2. Lobby broom and a standing dustpan. Once they start eating solid foods, babies generate astounding quantities of crumbs, but pulling out the vacuum every time is too much work. These can also be useful during pregnancy, when it gets difficult to reach the floor, and for stealth cleaning while the baby naps. A lobby broom is also a good size for a toddler to use.

3. Real locks. Babies quickly grow up, and the average childproofing device is far too easily defeated. Installing keyed locks on a couple of cupboards or closets will help protect both children and sanity.

Not a baby shower gift, but still very useful:

4. Slipcovers, preferably all-cotton and machine-washable. Upholstery is not easy to clean.

Can’t keep the good ones down

Filed under: General, Parenthood, Politics — December 17, 2011 @ 4:51 pm

I came across this Pioneer Press article, about “managed instruction” in St. Paul schools, which nicely highlights many of the main points of The Deliberate Dumbing Down of America (managed instruction basically means teaching straight from a script; St. Paul is trying to even out teaching levels across a huge school district):

“There was a sense the district was a confederation of schools as opposed to a school system,” said school board Vice Chairwoman Jean O’Connell. “There needed to be more central control in the delivery of instruction.”

DDoA points out how the socialists prefer top-down control by unelected bureaucrats, but St. Paul is largely dominated by liberals anyway.

The district also charged a task force of administrators, teachers and parents with fine-tuning the district’s managed instruction plan.

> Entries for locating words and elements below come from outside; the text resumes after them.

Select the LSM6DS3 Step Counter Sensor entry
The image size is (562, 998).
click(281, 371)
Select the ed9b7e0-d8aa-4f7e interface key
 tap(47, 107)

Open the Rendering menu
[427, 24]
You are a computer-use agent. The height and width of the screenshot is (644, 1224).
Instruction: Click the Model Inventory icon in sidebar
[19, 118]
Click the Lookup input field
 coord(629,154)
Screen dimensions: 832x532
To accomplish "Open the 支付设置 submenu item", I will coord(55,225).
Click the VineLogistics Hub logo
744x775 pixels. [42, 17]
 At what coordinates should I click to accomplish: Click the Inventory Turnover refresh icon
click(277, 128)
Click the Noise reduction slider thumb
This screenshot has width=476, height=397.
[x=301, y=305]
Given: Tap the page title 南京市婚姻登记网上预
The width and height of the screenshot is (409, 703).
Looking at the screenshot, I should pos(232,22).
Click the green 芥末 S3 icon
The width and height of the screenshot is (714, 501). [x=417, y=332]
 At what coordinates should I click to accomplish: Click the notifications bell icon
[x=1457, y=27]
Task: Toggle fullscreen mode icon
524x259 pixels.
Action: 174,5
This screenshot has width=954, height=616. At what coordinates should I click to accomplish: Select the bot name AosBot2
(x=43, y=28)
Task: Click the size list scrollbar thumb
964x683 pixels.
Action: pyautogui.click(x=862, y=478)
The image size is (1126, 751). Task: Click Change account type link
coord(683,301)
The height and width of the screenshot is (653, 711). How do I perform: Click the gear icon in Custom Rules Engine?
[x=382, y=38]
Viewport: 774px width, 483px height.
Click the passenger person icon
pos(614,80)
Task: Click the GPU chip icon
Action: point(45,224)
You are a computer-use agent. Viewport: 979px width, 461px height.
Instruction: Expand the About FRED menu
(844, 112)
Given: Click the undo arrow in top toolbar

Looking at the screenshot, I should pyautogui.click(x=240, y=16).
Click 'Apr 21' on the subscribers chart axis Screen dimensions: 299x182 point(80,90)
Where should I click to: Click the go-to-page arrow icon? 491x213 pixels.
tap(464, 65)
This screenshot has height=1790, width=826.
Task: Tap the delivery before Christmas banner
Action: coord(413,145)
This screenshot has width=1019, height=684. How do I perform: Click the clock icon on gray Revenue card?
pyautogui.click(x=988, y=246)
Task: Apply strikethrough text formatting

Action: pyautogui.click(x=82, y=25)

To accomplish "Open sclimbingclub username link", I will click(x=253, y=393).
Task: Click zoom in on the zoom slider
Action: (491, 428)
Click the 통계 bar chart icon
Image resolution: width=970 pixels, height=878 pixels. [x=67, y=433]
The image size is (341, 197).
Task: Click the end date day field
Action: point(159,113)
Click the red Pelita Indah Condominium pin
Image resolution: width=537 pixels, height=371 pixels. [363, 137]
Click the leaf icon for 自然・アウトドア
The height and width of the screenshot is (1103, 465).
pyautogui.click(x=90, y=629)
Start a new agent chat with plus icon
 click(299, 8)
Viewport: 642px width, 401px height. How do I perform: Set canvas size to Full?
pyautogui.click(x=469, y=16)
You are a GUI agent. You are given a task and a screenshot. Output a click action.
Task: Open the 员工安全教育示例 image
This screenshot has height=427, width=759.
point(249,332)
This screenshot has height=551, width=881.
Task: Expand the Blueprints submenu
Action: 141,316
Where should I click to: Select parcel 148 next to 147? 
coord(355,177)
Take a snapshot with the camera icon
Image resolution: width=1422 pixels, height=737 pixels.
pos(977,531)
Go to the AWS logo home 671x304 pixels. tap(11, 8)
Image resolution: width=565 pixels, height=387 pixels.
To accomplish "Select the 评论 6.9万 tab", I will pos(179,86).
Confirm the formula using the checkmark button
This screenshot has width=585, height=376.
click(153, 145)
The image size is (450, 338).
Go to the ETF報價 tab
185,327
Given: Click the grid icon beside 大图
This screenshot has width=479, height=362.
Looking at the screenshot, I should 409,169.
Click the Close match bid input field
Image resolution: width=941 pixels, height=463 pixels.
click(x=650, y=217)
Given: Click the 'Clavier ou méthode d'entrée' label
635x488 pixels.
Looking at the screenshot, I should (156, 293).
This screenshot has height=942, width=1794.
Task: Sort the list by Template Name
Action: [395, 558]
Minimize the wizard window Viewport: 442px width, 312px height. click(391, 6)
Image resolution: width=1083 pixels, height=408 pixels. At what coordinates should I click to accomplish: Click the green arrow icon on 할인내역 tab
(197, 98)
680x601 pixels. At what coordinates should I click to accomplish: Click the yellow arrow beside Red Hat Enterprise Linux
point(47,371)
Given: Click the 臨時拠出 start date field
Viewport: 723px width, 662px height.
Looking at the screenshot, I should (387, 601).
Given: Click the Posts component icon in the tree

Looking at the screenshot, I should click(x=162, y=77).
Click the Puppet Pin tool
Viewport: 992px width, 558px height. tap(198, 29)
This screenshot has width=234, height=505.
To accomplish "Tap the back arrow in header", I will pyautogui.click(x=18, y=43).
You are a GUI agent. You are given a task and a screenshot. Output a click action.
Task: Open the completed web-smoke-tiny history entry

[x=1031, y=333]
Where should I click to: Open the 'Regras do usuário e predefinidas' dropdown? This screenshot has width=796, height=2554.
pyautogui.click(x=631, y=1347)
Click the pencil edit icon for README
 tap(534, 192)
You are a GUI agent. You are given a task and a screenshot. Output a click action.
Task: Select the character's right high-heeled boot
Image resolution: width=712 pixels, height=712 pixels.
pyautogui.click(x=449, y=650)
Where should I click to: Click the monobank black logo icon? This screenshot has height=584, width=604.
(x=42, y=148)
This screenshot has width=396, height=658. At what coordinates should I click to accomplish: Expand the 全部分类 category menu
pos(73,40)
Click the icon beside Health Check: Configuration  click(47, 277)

Among its first orders of business this fall: scrapping the term “managed instruction.”

….the managed instruction team renamed itself the aligned learning task force….

DDoA mentions the rebranding of ill-favored educational fads for another go-around.

Richard Ingersoll, a nationally recognized expert on teaching at the University of Pennsylvania, said adopting scripted curriculums and rigid lesson formulas can prop up novice and struggling teachers. But it also demoralizes and drives out a district’s most creative educators.

“You can’t treat education like a supermarket,” he said. “Kids aren’t products. They are living, growing beings, and they vary.”

DDoA makes it clear that the conversion of human children into commodities (laborers) has been the actual aim of our educational system for many decades now, and that applying manufacturing methods and quality standards to this process has been going on for quite some time.

I’m tempted to call managed instruction “No Teacher Left Behind”–the rotten teachers get a great deal of handholding, all they have to do is hit their marks and say their lines, while the good and great teachers get shackled into a mind- and soul-numbing routine, with no freedom to exercise their gifts. St. Paul Public Schools certainly seems to be doing its best to make sure no one gets a really good education there. (Mitch has occasionally posted some first-hand experiences with St. Paul.)

MFH and I were discussing our public school educations. I could, off the top of my head, think of at least ten outstanding teachers that I had; he could only remember one or two. In my school system, even the bad teachers could teach, it was more their personalities or their teaching styles that I didn’t like.

Also, I recall my government teacher, by the sixth period of the day, delivering his lecture in all sorts of politically incorrect accents. Making him teach from someone else’s script instead of his own wouldn’t change that.